Items from a dataset
- - - - - - -

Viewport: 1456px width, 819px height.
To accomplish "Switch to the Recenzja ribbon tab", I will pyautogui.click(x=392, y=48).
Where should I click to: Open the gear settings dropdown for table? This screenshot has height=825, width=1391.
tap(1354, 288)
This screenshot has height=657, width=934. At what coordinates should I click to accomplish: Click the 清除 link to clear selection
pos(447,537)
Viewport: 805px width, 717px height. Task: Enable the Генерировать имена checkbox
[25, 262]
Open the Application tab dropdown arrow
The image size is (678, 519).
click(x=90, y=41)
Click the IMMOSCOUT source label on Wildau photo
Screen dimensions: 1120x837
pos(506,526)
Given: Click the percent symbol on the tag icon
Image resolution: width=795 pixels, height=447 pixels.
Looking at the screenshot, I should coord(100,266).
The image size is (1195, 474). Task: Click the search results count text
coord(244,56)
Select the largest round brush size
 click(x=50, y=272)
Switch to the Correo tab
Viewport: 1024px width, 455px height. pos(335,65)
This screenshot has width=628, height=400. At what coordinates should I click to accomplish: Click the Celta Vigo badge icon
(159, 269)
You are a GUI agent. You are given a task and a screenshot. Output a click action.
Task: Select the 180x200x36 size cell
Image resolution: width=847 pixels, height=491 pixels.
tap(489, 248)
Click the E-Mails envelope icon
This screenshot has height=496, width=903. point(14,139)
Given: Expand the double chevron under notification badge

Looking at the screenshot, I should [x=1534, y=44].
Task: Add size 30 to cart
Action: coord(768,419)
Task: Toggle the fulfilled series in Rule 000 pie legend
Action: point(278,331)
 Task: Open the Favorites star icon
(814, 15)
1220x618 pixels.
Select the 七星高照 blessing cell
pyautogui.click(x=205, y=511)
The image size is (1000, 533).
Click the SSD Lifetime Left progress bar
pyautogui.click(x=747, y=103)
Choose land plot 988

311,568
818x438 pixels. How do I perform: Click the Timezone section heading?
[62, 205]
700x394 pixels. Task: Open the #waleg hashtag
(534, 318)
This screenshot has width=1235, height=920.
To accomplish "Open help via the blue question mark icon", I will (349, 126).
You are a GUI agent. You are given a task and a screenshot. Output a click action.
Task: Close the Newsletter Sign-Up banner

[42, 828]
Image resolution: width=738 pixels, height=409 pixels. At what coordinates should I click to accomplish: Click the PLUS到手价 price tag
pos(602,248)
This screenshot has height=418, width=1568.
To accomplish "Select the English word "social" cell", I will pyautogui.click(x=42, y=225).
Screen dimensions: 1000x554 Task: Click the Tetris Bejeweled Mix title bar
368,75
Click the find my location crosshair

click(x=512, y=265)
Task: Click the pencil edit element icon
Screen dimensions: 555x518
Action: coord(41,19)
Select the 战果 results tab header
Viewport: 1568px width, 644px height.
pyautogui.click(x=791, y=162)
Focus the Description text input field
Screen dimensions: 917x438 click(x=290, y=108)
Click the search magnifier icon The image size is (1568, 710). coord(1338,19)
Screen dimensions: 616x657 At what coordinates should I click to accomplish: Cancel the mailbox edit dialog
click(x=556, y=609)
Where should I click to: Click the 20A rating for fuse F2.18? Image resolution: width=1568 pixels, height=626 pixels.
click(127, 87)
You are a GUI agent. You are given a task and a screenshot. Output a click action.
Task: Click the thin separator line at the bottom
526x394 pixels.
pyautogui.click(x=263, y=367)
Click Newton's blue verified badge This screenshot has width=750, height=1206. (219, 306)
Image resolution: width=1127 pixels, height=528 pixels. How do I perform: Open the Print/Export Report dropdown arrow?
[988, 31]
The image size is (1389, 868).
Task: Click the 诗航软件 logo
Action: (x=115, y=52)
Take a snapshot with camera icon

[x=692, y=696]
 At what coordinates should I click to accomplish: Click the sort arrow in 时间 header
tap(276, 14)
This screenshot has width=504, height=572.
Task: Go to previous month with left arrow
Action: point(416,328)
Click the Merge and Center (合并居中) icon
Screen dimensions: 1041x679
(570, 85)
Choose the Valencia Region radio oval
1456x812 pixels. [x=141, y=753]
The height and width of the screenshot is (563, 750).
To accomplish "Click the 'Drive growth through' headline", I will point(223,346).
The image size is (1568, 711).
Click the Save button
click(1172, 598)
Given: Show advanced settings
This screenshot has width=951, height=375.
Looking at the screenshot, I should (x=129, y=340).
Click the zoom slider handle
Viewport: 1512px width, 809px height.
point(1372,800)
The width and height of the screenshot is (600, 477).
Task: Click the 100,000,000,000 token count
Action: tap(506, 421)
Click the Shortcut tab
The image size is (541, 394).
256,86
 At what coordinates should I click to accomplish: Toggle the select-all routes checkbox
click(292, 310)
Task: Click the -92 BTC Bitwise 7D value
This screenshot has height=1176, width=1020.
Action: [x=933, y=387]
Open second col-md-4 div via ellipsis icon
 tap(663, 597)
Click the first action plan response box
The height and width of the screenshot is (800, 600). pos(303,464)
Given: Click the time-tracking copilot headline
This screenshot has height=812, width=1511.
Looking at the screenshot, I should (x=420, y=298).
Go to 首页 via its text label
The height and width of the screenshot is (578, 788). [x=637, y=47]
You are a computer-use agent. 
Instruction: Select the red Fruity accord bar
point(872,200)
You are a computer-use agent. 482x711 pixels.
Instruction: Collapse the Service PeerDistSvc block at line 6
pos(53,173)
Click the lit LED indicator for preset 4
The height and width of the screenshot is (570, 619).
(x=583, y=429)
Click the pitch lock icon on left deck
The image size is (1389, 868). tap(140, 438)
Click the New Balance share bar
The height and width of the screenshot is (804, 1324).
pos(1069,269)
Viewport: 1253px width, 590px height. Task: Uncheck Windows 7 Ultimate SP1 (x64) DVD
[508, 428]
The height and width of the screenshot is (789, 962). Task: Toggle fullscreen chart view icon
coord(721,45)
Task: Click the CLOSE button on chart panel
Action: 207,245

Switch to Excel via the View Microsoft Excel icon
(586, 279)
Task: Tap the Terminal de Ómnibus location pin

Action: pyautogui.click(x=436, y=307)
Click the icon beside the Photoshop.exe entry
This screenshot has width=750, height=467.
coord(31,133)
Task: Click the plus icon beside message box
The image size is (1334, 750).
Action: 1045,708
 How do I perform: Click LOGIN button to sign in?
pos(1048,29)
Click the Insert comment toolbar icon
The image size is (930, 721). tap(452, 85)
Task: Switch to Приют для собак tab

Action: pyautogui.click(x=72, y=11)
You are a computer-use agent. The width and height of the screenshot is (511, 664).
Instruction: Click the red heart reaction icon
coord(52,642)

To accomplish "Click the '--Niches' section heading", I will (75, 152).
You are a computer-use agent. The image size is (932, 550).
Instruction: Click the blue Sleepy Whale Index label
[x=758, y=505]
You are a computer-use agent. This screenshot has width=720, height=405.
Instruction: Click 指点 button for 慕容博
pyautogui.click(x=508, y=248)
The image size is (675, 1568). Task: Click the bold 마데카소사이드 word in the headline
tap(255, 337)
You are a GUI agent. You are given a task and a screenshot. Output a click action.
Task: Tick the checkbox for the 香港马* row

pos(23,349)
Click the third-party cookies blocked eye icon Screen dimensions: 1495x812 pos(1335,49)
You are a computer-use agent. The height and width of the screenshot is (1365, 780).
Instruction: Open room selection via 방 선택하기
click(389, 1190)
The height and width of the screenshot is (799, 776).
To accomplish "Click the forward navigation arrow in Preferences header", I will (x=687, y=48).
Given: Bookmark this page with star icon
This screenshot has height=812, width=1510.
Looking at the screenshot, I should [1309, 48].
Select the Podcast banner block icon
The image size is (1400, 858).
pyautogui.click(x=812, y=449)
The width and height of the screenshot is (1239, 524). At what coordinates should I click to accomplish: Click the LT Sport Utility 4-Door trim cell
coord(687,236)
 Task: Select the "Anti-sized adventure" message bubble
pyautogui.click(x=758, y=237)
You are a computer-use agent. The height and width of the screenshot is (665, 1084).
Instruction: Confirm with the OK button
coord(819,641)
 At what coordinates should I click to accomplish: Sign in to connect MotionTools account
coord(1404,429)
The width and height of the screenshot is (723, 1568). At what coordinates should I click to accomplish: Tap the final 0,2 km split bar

- - - - - - -

For every line above with the word "computer" in it, make a copy.

You are a computer-use agent. 
You are a computer-use agent. 482x711 pixels.
You are a computer-use agent. The width and height of the screenshot is (511, 664).
You are a computer-use agent. The image size is (932, 550).
You are a computer-use agent. This screenshot has width=720, height=405.
You are a computer-use agent. The height and width of the screenshot is (1365, 780).
You are a computer-use agent. The height and width of the screenshot is (665, 1084).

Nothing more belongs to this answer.